Requirement: Copy out precisely the lines of the material that follows, beginning with the line containing "Where should I" and ending with its last line; exclude pictures.

----------

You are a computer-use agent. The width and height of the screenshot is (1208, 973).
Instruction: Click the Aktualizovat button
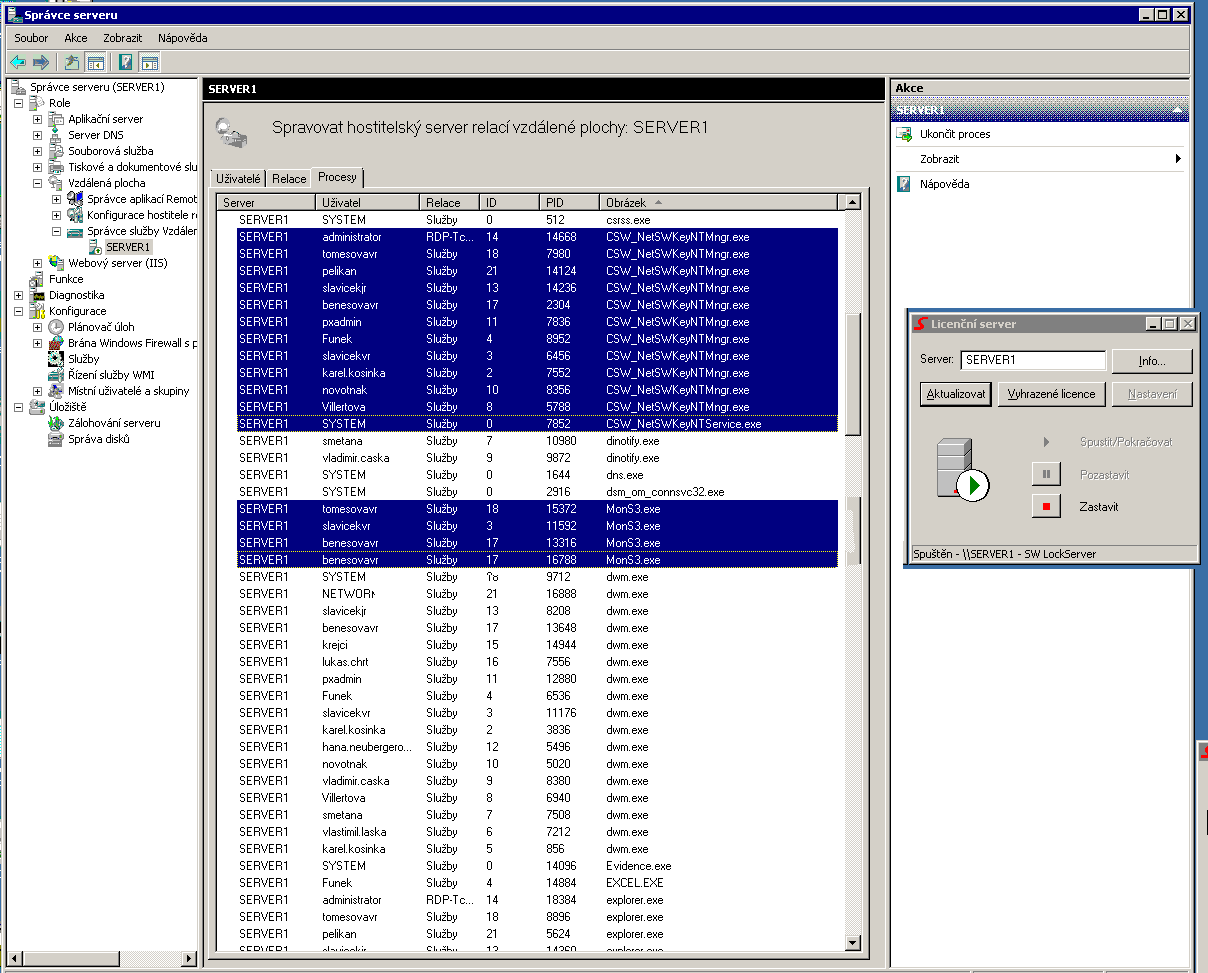(x=956, y=394)
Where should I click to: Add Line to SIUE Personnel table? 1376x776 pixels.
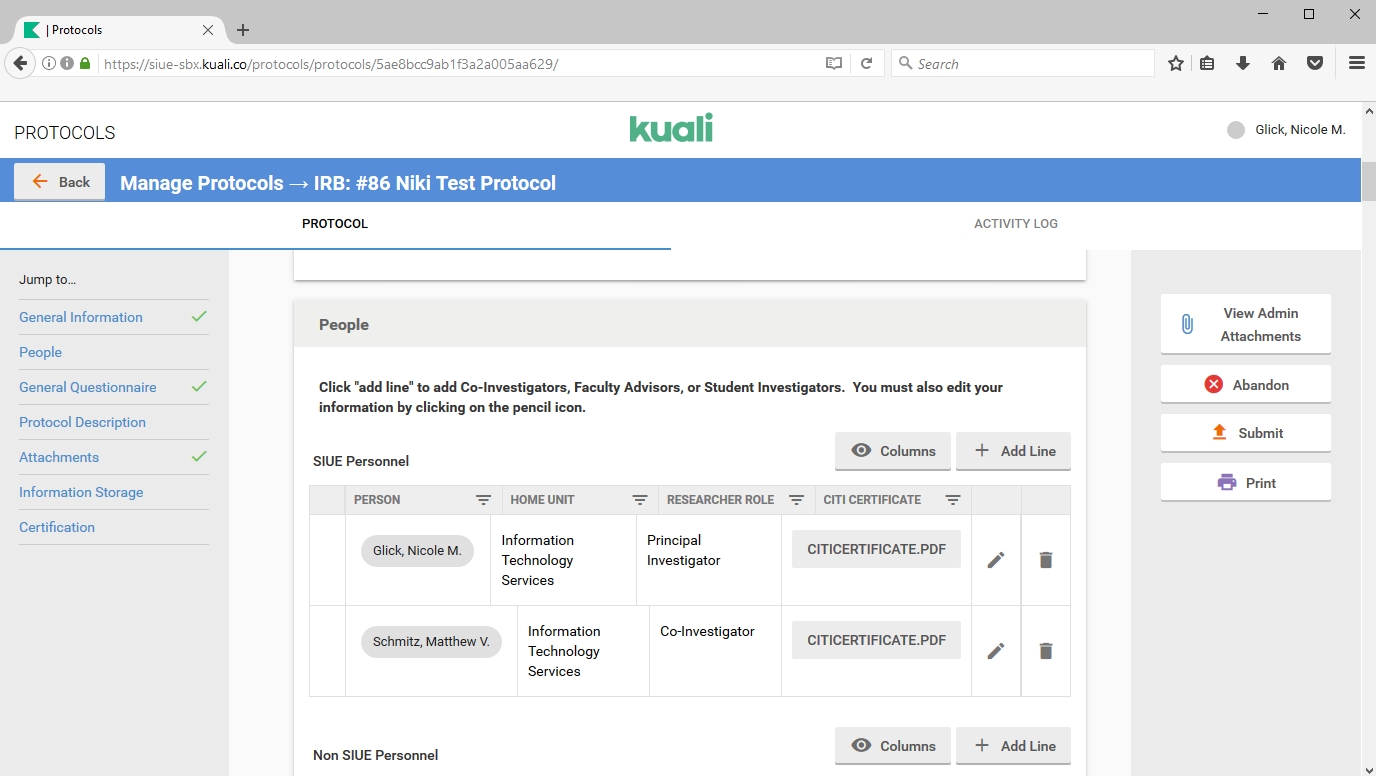click(x=1013, y=451)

----------

Task output:
Where should I click to: Add Line to SIUE Personnel table? 1376x776 pixels.
click(x=1013, y=451)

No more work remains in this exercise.